Dr. Eliseu Auth

16/02/2021

Quando o legal não é moral

16/02/2021 06H45

Eliseu Auth

A nossa Constituição pode ser detalhista, mas é republicana e democrática. Vou ao artigo 37, onde ela diz os princípios que os atos administrativos, em qualquer órgão público, devem ter, pena de não serem válidos: legalidade, impessoalidade, moralidade, publicidade e eficiência. Vou me ater ao mais abrangente: a moralidade. Nela estão o bom senso, os bons costumes, a lógica, o razoável e o justo. Pronto.

Lembro de um caso em que um juiz da lava-jato do Rio de Janeiro e sua mulher recebiam auxílio-moradia. Consta que ambos recebiam. A questão foi resolvida depois, mas se o auxílio era para terem moradia, não seria moral ambos receberem a benevolência tornada legal pelo Conselho Nacional de Justiça. Se era legal, seria moral? Interpreto que não.
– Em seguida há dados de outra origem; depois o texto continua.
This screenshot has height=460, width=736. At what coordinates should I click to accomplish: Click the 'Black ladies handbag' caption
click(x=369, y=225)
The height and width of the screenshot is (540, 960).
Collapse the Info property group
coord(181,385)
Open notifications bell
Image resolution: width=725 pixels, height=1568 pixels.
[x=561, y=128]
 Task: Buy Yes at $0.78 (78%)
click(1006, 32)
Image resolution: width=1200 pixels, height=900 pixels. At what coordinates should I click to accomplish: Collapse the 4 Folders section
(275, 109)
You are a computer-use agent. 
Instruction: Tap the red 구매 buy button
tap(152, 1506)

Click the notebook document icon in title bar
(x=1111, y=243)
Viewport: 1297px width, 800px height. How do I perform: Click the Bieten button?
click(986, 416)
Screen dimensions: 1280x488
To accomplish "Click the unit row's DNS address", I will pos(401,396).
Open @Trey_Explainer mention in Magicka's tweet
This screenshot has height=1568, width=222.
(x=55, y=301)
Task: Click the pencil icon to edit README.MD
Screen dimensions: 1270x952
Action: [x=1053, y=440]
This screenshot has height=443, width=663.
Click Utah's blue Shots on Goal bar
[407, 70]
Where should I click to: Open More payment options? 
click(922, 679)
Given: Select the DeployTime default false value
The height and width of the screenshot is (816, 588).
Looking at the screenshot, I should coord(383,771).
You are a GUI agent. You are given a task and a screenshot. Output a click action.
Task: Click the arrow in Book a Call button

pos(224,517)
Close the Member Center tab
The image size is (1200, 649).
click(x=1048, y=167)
Taí um exemplo.

No dia 12.02.2021, na seção A10 do jornal O Estado de São Paulo, li que o “PSB vai à PGR por gasto militar com picanha e cerveja”. Segundo os deputados, as Forças Armadas teriam licitado em 2020, a compra de 700 toneladas de picanha (a R$ 84,14 o quilo) e 80 mil cervejas (a R$ 9,80 cada). Tem lei que autoriza a compra de alimentos para a caserna. Agora, olhando o fato sob o ângulo da natureza dos produtos e da moralidade, é que são elas. Isso me lembra os gastos com cartões corporativos da Presidência, no ano de 2020 quando o “carrinho de compras” custou nada menos que 1,8 bilhão, segundo noticiado. O valor seria 20% maior que em 2019. Há lei que pode gastar, mas há itens como vinho, goma de mascar, pizza, uvas-passa e refrigerantes que podem demandar uma análise sob o prisma da moralidade.

De casa, aprendi a ser econômico e viver com pouco. Não quero ser piegas e nem pousar de exemplo. Intransigente, talvez tenha exagerado. Não ligava o ar condicionado do gabinete. E justificava não querer conforto às custas do erário e da gente humilde que batia marreta ao sol do meio dia. Afinal, somos todos iguais, E na Democracia os poderes se fiscalizam no sistema de freios e contra pesos. Há instituições para isso. Precisa que funcionem. São elas que devem agir quando o legal não é moral.

(Eliseu Auth é promotor de justiça inativo, atualmente advogado).